After "the king ruled the", our system needs to know "we need a noun here — specifically an object of 'ruled'." But:
- Semantic scoring only knows "what word is RELATED to the recent context" — it doesn't know about syntactic roles.
- Grammar scoring only knows "what word commonly FOLLOWS the last word" —
P(next | kingdom)doesn't know we're in the object position of "ruled".
A transformer solves this with attention over the full sequence. At position 5, it can look back at position 2 ("ruled") and learn that "ruled the ___" needs a noun object. Our system can only look at the last 1-4 words, and it can't learn positional patterns because there's no learning.
Static embeddings give every word one fixed vector regardless of context. "King" after "the" (needs a verb next) has the same vector as "king" after "became" (needs a determiner). Dynamic, context-dependent representations require attention — and attention requires training.
What This Proves
Levy & Goldberg (2014) proved that Word2Vec implicitly factorises a PMI matrix. Zhao et al. (2025) proved that next-token prediction training converges to SVD factors of co-occurrence structure.
Our experiments confirm both from the other direction: we built the SVD factorisation explicitly and got embeddings that rival Word2Vec quality. But we also proved WHERE that equivalence breaks down — at generation.
Transformers aren't doing something fundamentally different from SVD for meaning. But they add the crucial missing piece: positional, context-dependent reweighting of those factors at every step.
The map of meaning can be built with pure math. The navigator through that map requires learning.
The Stack
- Language: Python
- Core: NumPy, SciPy (sparse SVD)
-
GPU acceleration: CuPy (
cupyx.scatter_addfor co-occurrence matrix building on CUDA) - Data: WikiText-103 via HuggingFace datasets (80M tokens)
- Hardware: Kaggle T4 GPU
- Training: Zero. None. Not a single gradient step.
What I'd Build Next
This isn't a dead end — it's a foundation. The experiments point to several directions:
Retrieval instead of generation. The embeddings are excellent for finding relevant content. Instead of generating word-by-word, use the SVD vectors to RETRIEVE real sentences from the corpus that match the semantic context. That's what vector databases are actually for.

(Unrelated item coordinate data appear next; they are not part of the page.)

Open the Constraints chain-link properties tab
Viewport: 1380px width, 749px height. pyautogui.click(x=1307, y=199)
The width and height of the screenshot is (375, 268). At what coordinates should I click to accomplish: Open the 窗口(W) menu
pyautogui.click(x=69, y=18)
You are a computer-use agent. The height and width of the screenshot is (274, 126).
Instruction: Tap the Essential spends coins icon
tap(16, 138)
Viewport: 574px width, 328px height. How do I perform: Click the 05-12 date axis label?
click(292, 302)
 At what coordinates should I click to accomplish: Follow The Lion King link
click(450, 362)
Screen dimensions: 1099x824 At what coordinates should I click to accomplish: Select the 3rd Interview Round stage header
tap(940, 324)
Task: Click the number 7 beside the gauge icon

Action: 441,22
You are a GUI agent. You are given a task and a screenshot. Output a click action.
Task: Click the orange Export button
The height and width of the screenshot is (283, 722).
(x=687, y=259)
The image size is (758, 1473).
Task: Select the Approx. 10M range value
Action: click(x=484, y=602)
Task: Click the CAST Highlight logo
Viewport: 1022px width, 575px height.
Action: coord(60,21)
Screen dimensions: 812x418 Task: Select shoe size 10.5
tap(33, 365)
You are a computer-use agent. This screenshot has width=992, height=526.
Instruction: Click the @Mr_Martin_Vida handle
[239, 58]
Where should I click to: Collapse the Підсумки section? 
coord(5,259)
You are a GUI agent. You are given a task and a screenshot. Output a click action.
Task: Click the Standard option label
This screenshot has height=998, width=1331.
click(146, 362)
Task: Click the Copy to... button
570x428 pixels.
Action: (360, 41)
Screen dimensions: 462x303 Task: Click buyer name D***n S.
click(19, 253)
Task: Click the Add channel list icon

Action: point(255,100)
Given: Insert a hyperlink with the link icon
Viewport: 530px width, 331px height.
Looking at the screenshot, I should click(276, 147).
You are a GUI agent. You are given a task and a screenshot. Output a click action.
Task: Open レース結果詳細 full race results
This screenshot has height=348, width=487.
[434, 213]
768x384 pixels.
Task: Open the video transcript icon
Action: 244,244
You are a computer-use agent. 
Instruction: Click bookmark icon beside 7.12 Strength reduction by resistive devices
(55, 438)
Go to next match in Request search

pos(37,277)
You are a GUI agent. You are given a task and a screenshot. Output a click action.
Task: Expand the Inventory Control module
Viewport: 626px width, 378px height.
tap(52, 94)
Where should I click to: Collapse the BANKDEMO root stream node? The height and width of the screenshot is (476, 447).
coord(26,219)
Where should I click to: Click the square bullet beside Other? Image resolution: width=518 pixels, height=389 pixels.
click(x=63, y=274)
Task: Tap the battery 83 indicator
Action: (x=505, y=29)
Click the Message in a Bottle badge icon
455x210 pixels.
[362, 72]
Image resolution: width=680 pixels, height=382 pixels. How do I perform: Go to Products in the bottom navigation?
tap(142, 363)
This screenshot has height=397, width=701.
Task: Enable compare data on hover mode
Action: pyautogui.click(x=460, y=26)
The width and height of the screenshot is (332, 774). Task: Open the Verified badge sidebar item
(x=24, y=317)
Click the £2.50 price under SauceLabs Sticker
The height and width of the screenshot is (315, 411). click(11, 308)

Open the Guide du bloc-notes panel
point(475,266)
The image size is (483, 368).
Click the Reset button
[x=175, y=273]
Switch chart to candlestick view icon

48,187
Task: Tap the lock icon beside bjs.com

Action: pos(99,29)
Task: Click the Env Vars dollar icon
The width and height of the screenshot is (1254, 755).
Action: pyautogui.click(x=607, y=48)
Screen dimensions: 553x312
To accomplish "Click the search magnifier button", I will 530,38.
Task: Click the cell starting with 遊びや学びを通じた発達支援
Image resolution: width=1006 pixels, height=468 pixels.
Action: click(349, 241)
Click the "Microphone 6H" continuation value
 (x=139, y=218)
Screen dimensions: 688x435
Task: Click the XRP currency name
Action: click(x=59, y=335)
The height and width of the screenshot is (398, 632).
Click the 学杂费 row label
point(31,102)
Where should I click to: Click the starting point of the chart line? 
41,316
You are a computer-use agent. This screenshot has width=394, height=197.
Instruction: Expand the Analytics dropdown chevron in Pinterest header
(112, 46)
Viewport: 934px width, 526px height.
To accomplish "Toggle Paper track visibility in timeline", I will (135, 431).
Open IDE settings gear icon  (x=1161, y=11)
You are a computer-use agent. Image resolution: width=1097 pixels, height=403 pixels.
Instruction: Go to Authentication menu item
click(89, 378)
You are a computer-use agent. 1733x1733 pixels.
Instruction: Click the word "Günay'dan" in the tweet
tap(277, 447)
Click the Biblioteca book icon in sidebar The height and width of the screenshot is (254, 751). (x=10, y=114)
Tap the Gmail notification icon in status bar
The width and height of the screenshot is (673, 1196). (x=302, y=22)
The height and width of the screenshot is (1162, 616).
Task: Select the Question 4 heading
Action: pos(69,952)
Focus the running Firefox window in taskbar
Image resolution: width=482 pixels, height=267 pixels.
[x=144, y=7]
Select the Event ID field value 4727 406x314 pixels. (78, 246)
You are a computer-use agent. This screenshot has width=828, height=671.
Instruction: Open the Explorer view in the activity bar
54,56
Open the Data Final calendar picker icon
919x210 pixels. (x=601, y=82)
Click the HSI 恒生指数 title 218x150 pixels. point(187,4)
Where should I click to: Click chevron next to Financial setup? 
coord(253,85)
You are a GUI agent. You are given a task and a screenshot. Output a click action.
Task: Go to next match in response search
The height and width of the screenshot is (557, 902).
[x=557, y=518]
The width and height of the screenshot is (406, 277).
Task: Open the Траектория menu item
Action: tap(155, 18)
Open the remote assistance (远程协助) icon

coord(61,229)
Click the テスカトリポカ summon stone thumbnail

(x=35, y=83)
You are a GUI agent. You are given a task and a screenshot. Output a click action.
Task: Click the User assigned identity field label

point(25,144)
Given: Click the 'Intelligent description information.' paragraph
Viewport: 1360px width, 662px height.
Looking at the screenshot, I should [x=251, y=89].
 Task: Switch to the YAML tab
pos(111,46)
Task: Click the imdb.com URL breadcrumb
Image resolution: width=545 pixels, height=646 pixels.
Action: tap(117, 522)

Hybrid systems. Use the pure-math embeddings as a pre-computed semantic layer, then a small trained model (even a simple RNN) just for the sequential state tracking. The heavy lifting of meaning is already done.
Educational tool. This entire pipeline is transparent — every number is interpretable. No black boxes. Perfect for teaching how language models work from first principles.
Try It Yourself
All you need is NumPy, SciPy, and WikiText-103. Build a
co-occurrence matrix, apply PPMI, run SVD, add a bigram
grammar matrix. Two matrices. Two stages. No training.
Just math.
And now you know exactly where the math stops and the
learning begins.
This research was conducted as an independent exploration. Thanks to Levy & Goldberg, 2014 for the theoretical foundation and to Zhao et al. (2025) for extending the connection to next-token prediction.